Not really. I mean, there is some evidence that such a thing can maybe happen sometimes, but right now that evidence is very limited and of poor quality. I wrote about it in Part 1 of my ponderings.
So far we only know for sure that eATP opens Panx1, in most cases.
In your ponderings you're thinking about pannexin-1 (Panx1) in terms of its relationship with P2X7.
But it was discovered in 2008/2009 by at least two different groups (
Qiu et al and
Ma et al) that Panx1 actually has its own receptor for external ATP (eATP) that operates independently of P2X7. External ATP is able to inhibit Panx1 via this receptor.
This eATP receptor acts as negative feedback mechanism to help prevent too great an outflow of ATP from the cell due to activation of P2X7 (by eATP). As a
2013 review states:
At low ATP concentrations, the purinergic receptors [e.g., P2X7] activate Panx1 resulting in amplified ATP release. As the ATP concentration builds up in the vicinity or within the vestibulum of the Panx1 channel, the self inhibition will limit further ATP release.
The binding site on Panx1 for inhibition by eATP is very similar to the one on P2X7 for activation by eATP, and most of the same ligands/drugs that bind to P2X7 also bind to Panx1. Interestingly, when such a ligand binds to Panx1 it acts as an inhibitor of Panx1 regardless of whether it is an antagonist or agonist at P2X7. Additionally, the concentration of such a ligand required to inhibit Panx1 is greater than that to inhibit P2X7. (This includes, e.g., suramin.)
Note that Brilliant Blue FCF (BB FCF), which inhibits Panx1 but not P2X7, binds to a binding site that overlaps with the eATP binding site on Panx1 but is distinct.
So BB FCF acts on Panx1 in a very similar way to eATP. (
Reference)
I still think suramin probably directly closes Panx1, even at the dose used in the autism trial. Because that's what Naviaux said in his presentations. I'm happy to be proven wrong by
@nandixon or anyone else, but I need to see their math, with sources for all the important values. So far he hasn't produced those.
I gave the values/sources I'm using previously:
In the human pediatric trial
study, the amount of suramin administered resulted in a blood concentration of suramin of about 12 micromolar… I'd been thinking in terms of an IC50 [for suramin at P2X7] of about 70 micromolar per this
study.
Based on these numbers, one could say as a very crude estimate that suramin might be giving a 10% inhibition of P2X7 in Naviaux’ human trial, and this small amount would be offset by the increase in mRNA gene expression of P2X7 that is indicated to happen by Naviaux’ poly(IC) autism mouse model
study upon treatment with suramin, where a 60% reduction in P2X7 expression was mostly normalized.
Naviaux would say that this increase in P2X7 expression was due to a decrease in (an excess) of eATP, and that may be correct. But eATP can't be properly measured due to local concentration effects, as Naviaux points out in the mouse study, so we don't know.

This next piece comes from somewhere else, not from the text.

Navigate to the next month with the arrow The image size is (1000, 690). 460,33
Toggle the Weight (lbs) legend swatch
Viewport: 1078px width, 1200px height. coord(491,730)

So the idea with clemastine is just to try to capture what is outwardly an apparent net effect of an up-regulation at P2X7 and see what happens.
How a biochemical result is achieved can obviously be just as important as the result itself but note that clemastine effectively up-regulates P2X7 by making it more sensitive to eATP while apparently not affecting Panx1:
Considering these data together with the rapid reversibility of clemastine effects, we have not obtained evidence that clemastine-dependent augmentation of hP2X7 currents involves recruitment and/or opening of pannexin-like hemichannels. [
Reference]
(Clemastine is an allosteric modifier of P2X7 and doesn't actually bind to the eATP binding site which would trigger involvement of Panx1.)